Supporter la journée de ~

« A présent commence le travail du jour : par exemple l’enseignement durant quatre à cinq heures d’affilée. Cela signifie s’adonner à fond à une chose pendant une heure, s’adonner à fond à une autre chose pour l’heure qui suit. Pour cette heure-ci ou cette heure-là, on ne parvient pas à atteindre ce que l’on voulait, parfois même pour aucune. Notre propre lassitude, les interruptions imprévues, l’insuffisance des enfants et une foule de choses contrariantes, révoltantes, angoissantes nous entravent. Ou le travail du bureau : les relations avec des collègues ou des supérieurs désagréables, des exigences irréalisables, les reproches injustes, la bassesse humaine et peut-être aussi les détresses de tous genres ! Sonne midi : épuisé, brisé, on rentre chez soi. Là d’autres éventuels combats nous attendent encore. Où donc est passée la fraîcheur d’âme du matin ? On voudrait à nouveau bouillonner, se déchainer : indignation, dépit, repentir. Et il y a tant à faire encore jusqu’au soir.
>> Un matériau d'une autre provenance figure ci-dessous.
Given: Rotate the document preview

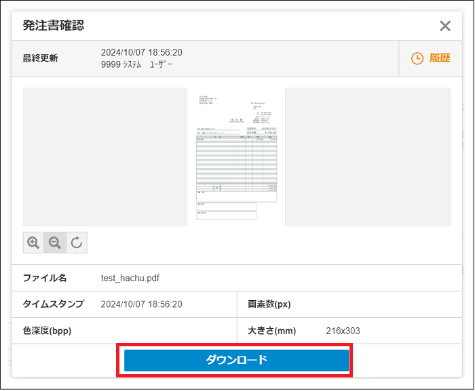Looking at the screenshot, I should coord(77,243).
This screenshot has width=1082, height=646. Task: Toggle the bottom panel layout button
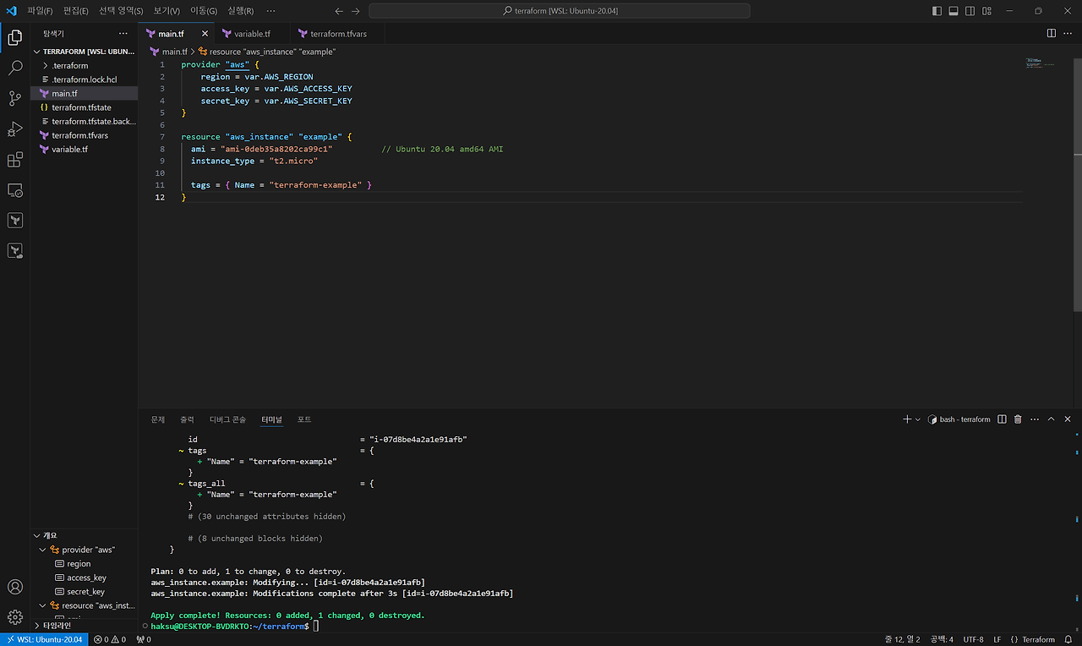pos(953,11)
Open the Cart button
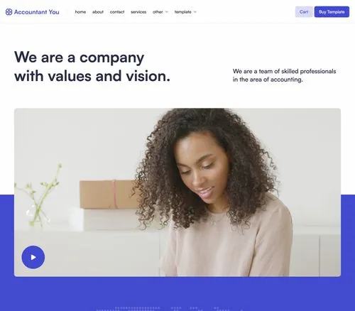Image resolution: width=355 pixels, height=311 pixels. pyautogui.click(x=304, y=12)

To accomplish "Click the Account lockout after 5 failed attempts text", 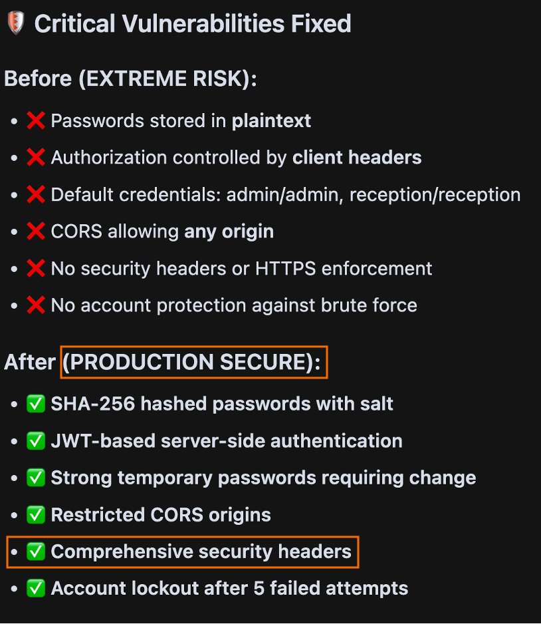I will [229, 589].
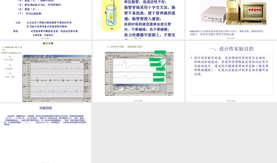The height and width of the screenshot is (163, 277).
Task: Open the 模式 dropdown in the stimulator dialog
Action: 124,88
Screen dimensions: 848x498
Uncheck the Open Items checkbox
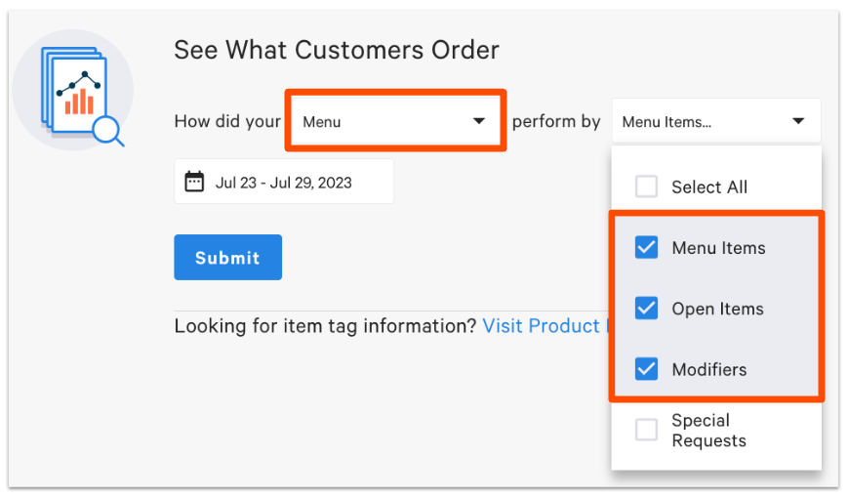646,309
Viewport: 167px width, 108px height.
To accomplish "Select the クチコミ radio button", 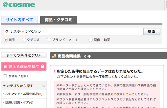I will click(24, 40).
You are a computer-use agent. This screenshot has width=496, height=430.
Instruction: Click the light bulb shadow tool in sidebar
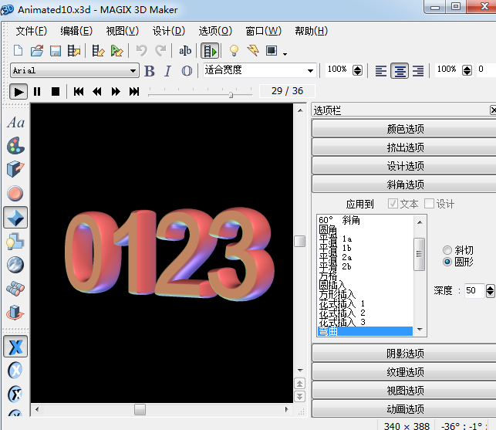click(15, 242)
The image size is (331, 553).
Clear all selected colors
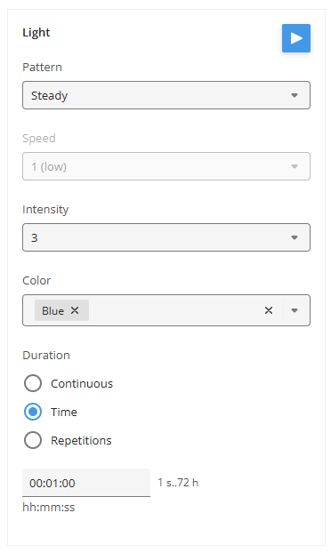click(x=269, y=310)
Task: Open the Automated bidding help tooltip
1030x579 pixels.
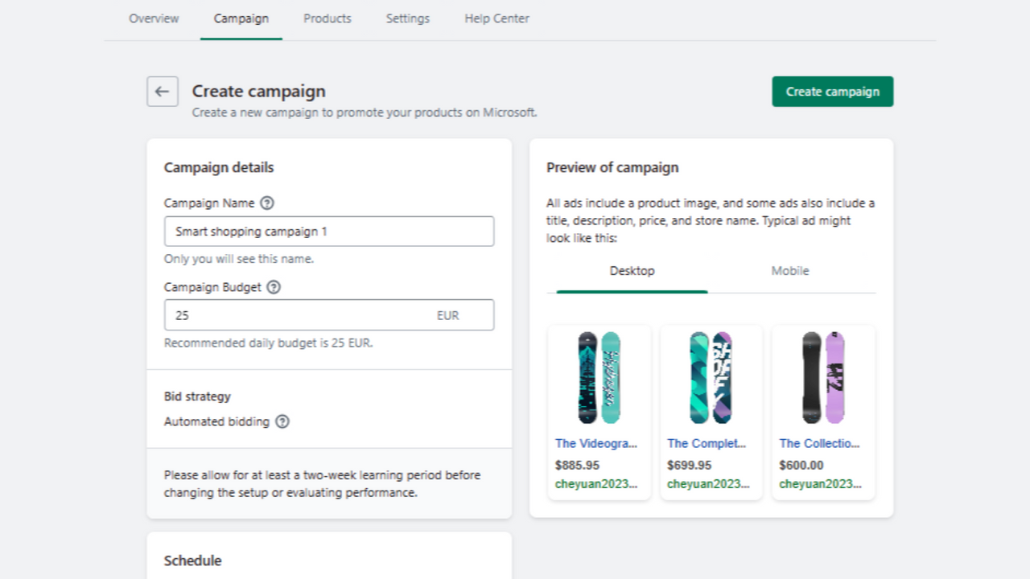Action: (x=281, y=421)
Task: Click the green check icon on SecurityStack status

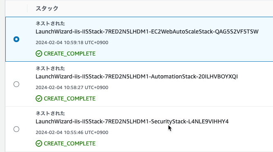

Ne doit-on pas repartir aussitôt à l’assaut ? Non pas ! Pas avant d’avoir recouvré, au moins un court instant, le calme. »

La puissance de la croix,  Edith Stein, anthologie, 6ème édition, Nouvelle cité, Spiritualité, 1982, page 72

Cela me fait plaisir de donner ce conseil de bonne soeur aux cadres débordés de la City.